Direction: Print every one of the entries below word for word, changing nothing.

[A run of entries]
###

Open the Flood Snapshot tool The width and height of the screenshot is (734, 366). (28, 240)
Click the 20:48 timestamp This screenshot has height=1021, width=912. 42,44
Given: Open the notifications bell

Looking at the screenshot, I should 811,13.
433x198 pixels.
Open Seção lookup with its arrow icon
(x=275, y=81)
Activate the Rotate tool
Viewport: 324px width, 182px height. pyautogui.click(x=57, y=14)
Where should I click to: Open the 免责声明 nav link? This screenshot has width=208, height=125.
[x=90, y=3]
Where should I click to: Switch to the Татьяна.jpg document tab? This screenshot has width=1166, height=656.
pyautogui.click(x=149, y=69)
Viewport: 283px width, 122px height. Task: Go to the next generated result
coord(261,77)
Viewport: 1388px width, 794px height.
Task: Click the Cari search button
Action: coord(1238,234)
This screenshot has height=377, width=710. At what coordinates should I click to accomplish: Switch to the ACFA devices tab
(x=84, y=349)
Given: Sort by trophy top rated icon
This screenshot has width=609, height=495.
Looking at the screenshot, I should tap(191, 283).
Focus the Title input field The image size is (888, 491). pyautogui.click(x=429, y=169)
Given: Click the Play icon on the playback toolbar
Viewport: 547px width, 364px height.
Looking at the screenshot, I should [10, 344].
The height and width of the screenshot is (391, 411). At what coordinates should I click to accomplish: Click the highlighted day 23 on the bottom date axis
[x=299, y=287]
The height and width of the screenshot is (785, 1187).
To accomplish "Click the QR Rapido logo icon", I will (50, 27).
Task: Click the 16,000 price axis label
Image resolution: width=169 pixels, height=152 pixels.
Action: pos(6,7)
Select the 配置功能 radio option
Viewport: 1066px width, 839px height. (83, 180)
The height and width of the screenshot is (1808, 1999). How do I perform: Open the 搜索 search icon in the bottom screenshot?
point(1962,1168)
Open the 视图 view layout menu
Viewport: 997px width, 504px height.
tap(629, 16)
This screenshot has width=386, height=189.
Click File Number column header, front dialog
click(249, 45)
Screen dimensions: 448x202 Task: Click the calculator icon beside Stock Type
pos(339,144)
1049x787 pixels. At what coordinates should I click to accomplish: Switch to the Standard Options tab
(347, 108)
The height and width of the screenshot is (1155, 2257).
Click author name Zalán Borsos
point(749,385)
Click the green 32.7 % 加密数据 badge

###

Correct output:
Open the Flood Snapshot tool The width and height of the screenshot is (734, 366). (28, 240)
Click the 20:48 timestamp This screenshot has height=1021, width=912. 42,44
Given: Open the notifications bell

Looking at the screenshot, I should 811,13.
433x198 pixels.
Open Seção lookup with its arrow icon
(x=275, y=81)
Activate the Rotate tool
Viewport: 324px width, 182px height. pyautogui.click(x=57, y=14)
Where should I click to: Open the 免责声明 nav link? This screenshot has width=208, height=125.
[x=90, y=3]
Where should I click to: Switch to the Татьяна.jpg document tab? This screenshot has width=1166, height=656.
pyautogui.click(x=149, y=69)
Viewport: 283px width, 122px height. Task: Go to the next generated result
coord(261,77)
Viewport: 1388px width, 794px height.
Task: Click the Cari search button
Action: coord(1238,234)
This screenshot has height=377, width=710. At what coordinates should I click to accomplish: Switch to the ACFA devices tab
(x=84, y=349)
Given: Sort by trophy top rated icon
This screenshot has width=609, height=495.
Looking at the screenshot, I should tap(191, 283).
Focus the Title input field The image size is (888, 491). pyautogui.click(x=429, y=169)
Given: Click the Play icon on the playback toolbar
Viewport: 547px width, 364px height.
Looking at the screenshot, I should [10, 344].
The height and width of the screenshot is (391, 411). At what coordinates should I click to accomplish: Click the highlighted day 23 on the bottom date axis
[x=299, y=287]
The height and width of the screenshot is (785, 1187).
To accomplish "Click the QR Rapido logo icon", I will (50, 27).
Task: Click the 16,000 price axis label
Image resolution: width=169 pixels, height=152 pixels.
Action: pos(6,7)
Select the 配置功能 radio option
Viewport: 1066px width, 839px height. (83, 180)
The height and width of the screenshot is (1808, 1999). How do I perform: Open the 搜索 search icon in the bottom screenshot?
point(1962,1168)
Open the 视图 view layout menu
Viewport: 997px width, 504px height.
tap(629, 16)
This screenshot has width=386, height=189.
Click File Number column header, front dialog
click(249, 45)
Screen dimensions: 448x202 Task: Click the calculator icon beside Stock Type
pos(339,144)
1049x787 pixels. At what coordinates should I click to accomplish: Switch to the Standard Options tab
(347, 108)
The height and width of the screenshot is (1155, 2257).
Click author name Zalán Borsos
point(749,385)
Click the green 32.7 % 加密数据 badge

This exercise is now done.